[Start of Attachment]
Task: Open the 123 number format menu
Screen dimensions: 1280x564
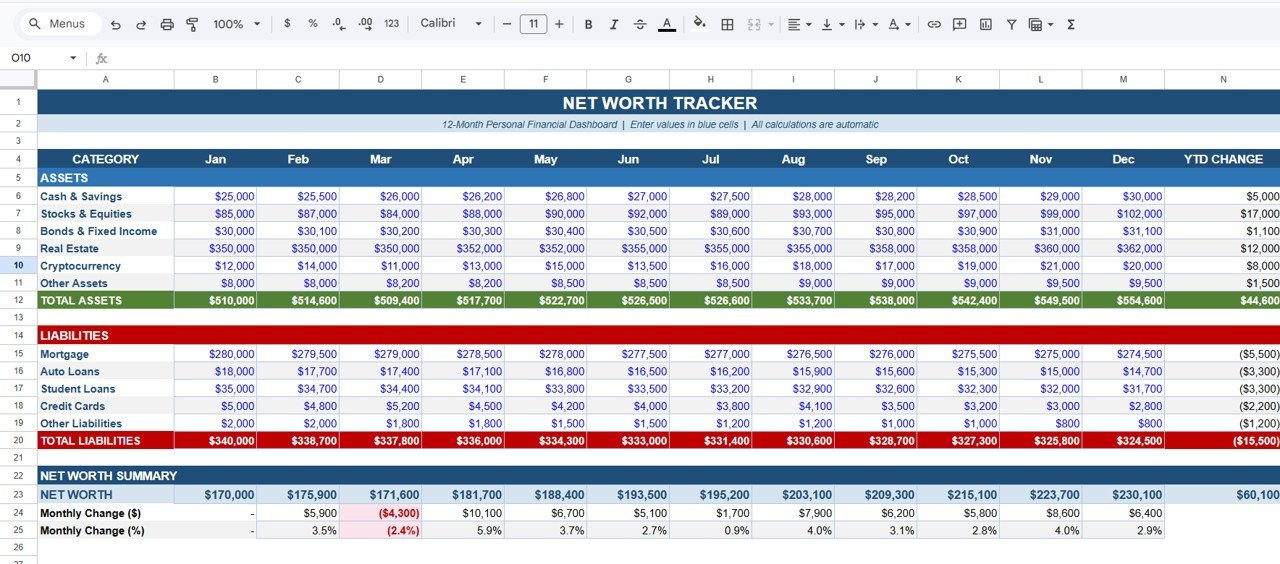Action: (x=391, y=24)
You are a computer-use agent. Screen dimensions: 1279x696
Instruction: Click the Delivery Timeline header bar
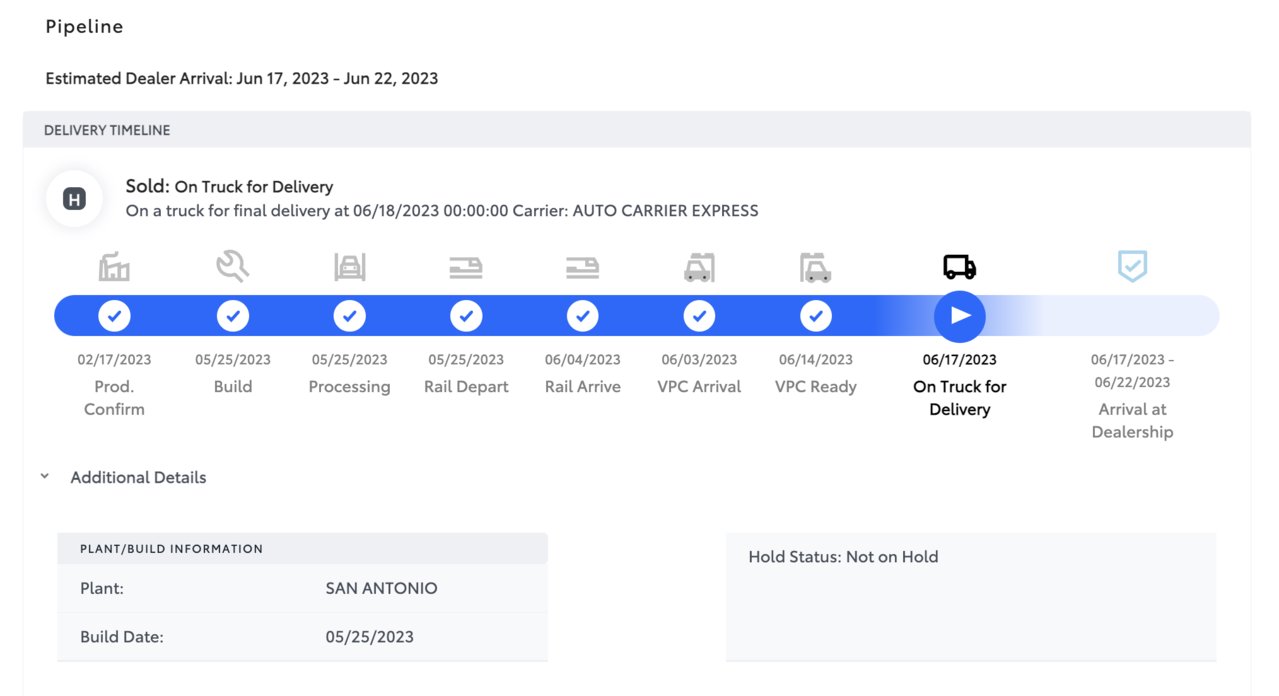(637, 130)
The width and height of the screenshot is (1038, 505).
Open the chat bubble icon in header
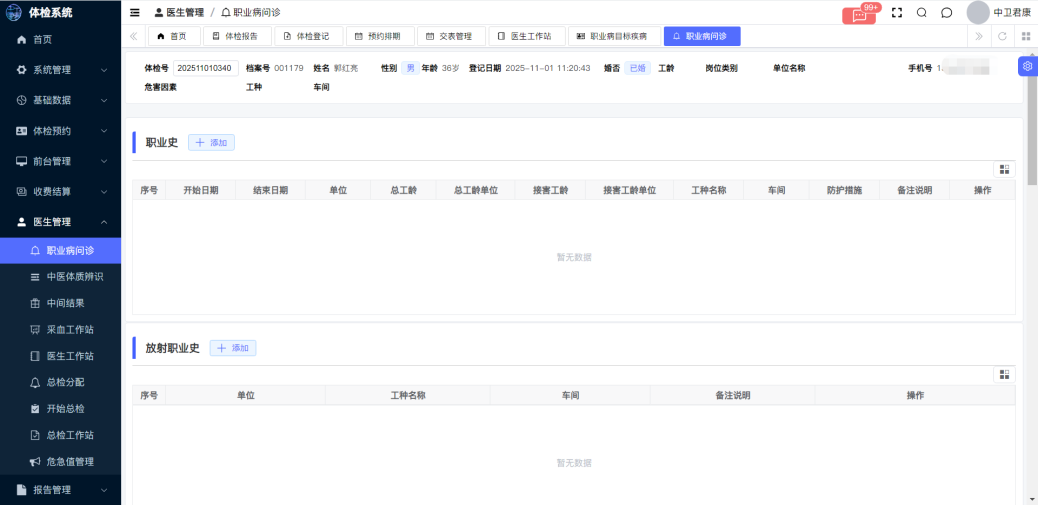pyautogui.click(x=947, y=13)
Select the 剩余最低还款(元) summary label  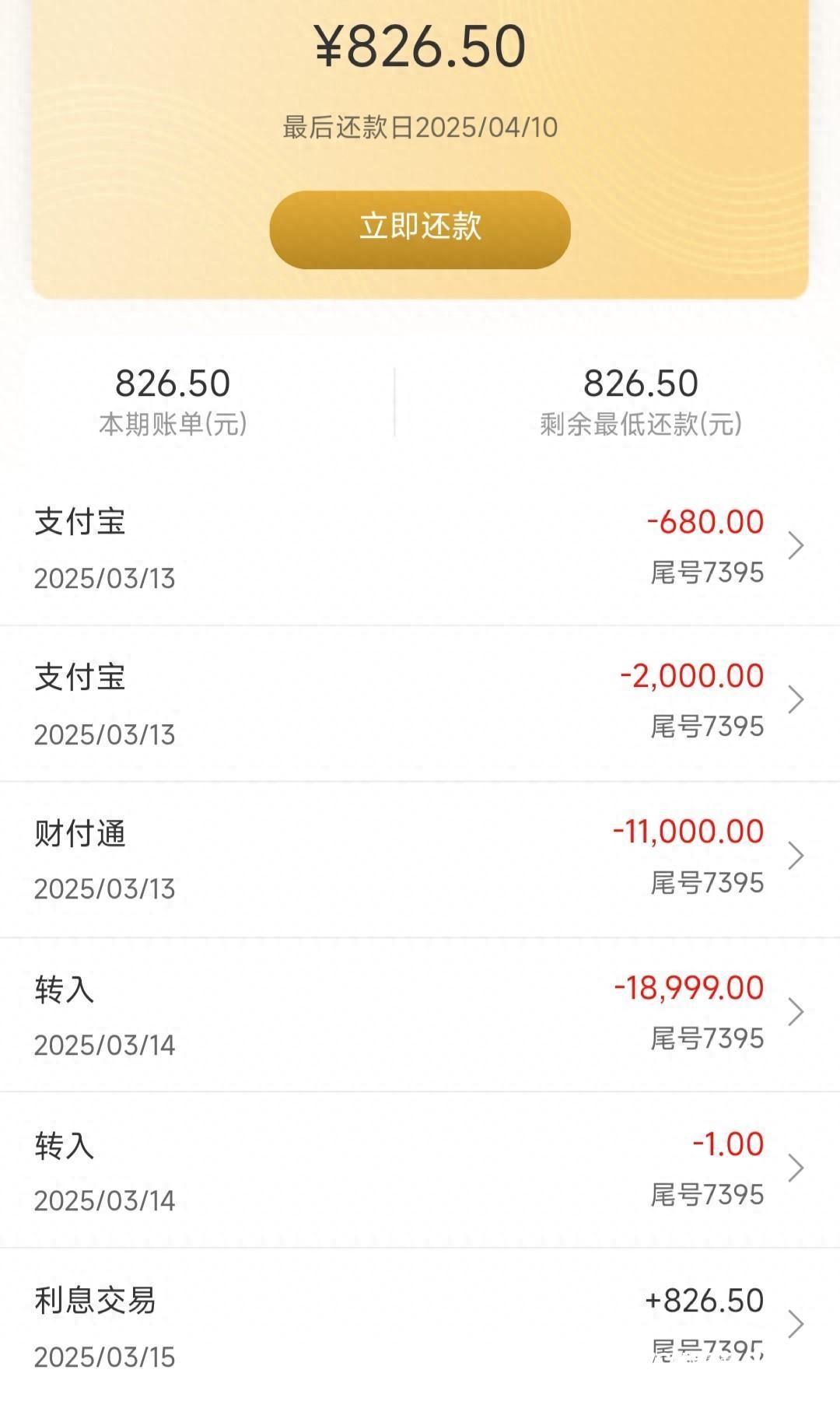tap(641, 425)
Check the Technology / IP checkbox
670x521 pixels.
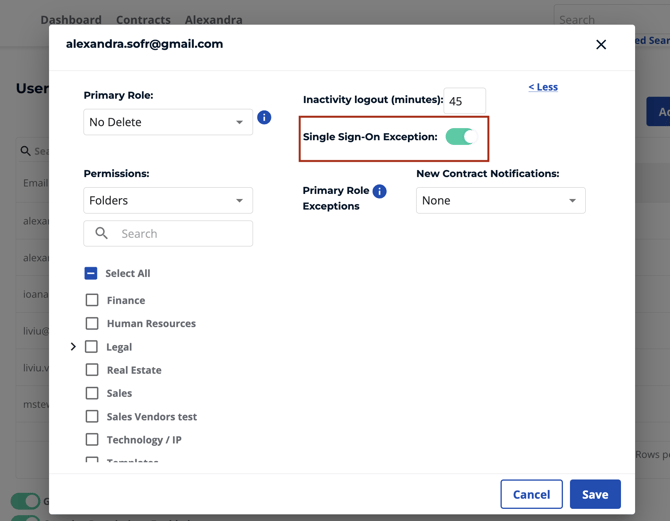(92, 440)
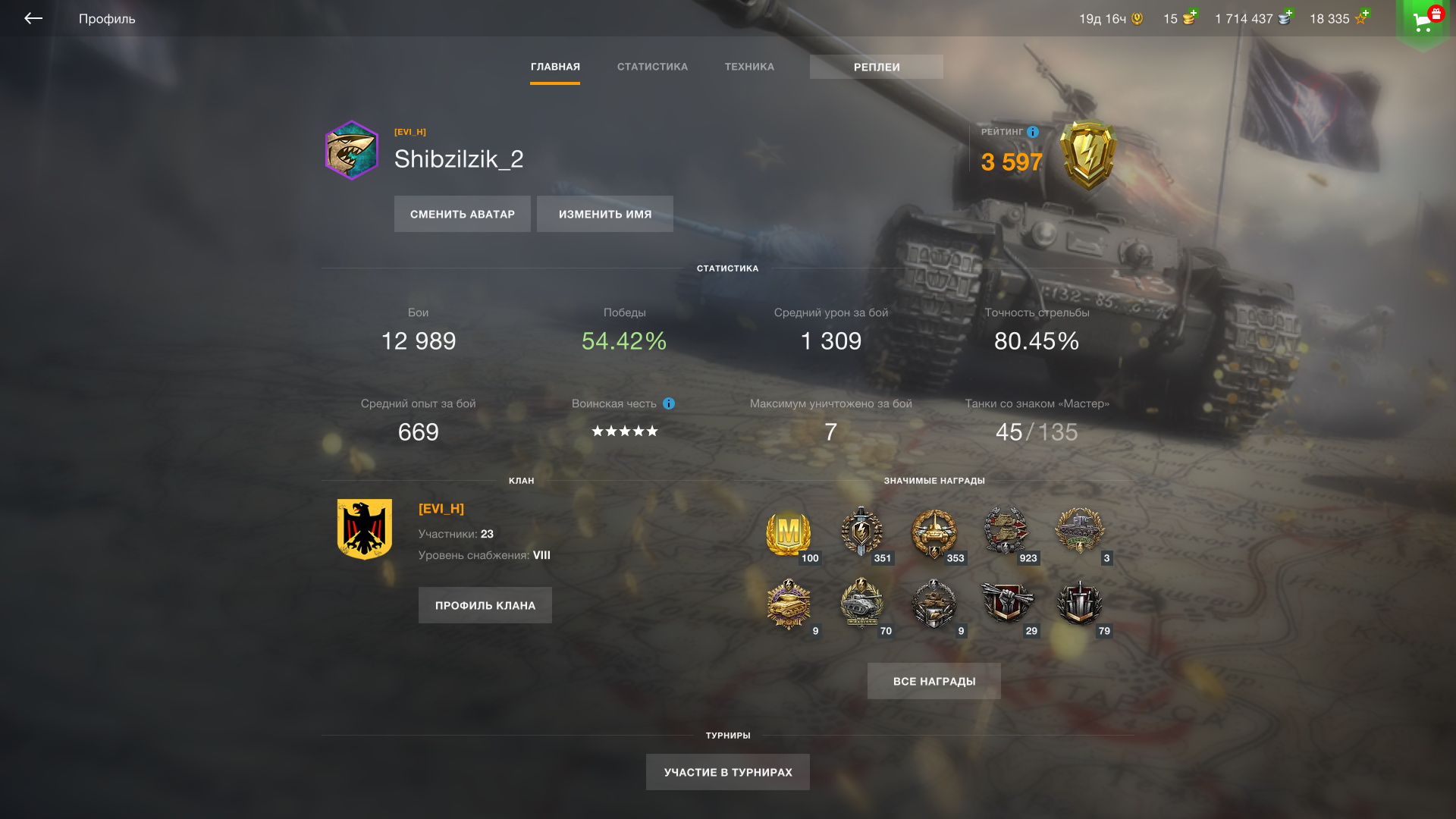The image size is (1456, 819).
Task: Select the medal with count 923
Action: (1006, 532)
[End of Attachment]
What this task involves: Give again, word for word, every line from the top of the data above to the line holding "The width and", inclusive, with the pictures left out.

Task response:
Task: Open the 123 number format menu
Screen dimensions: 1280x564
Action: (x=391, y=24)
You are a computer-use agent. Screen dimensions: 1279x696
Instruction: Click the Delivery Timeline header bar
(637, 130)
The width and height of the screenshot is (1038, 505).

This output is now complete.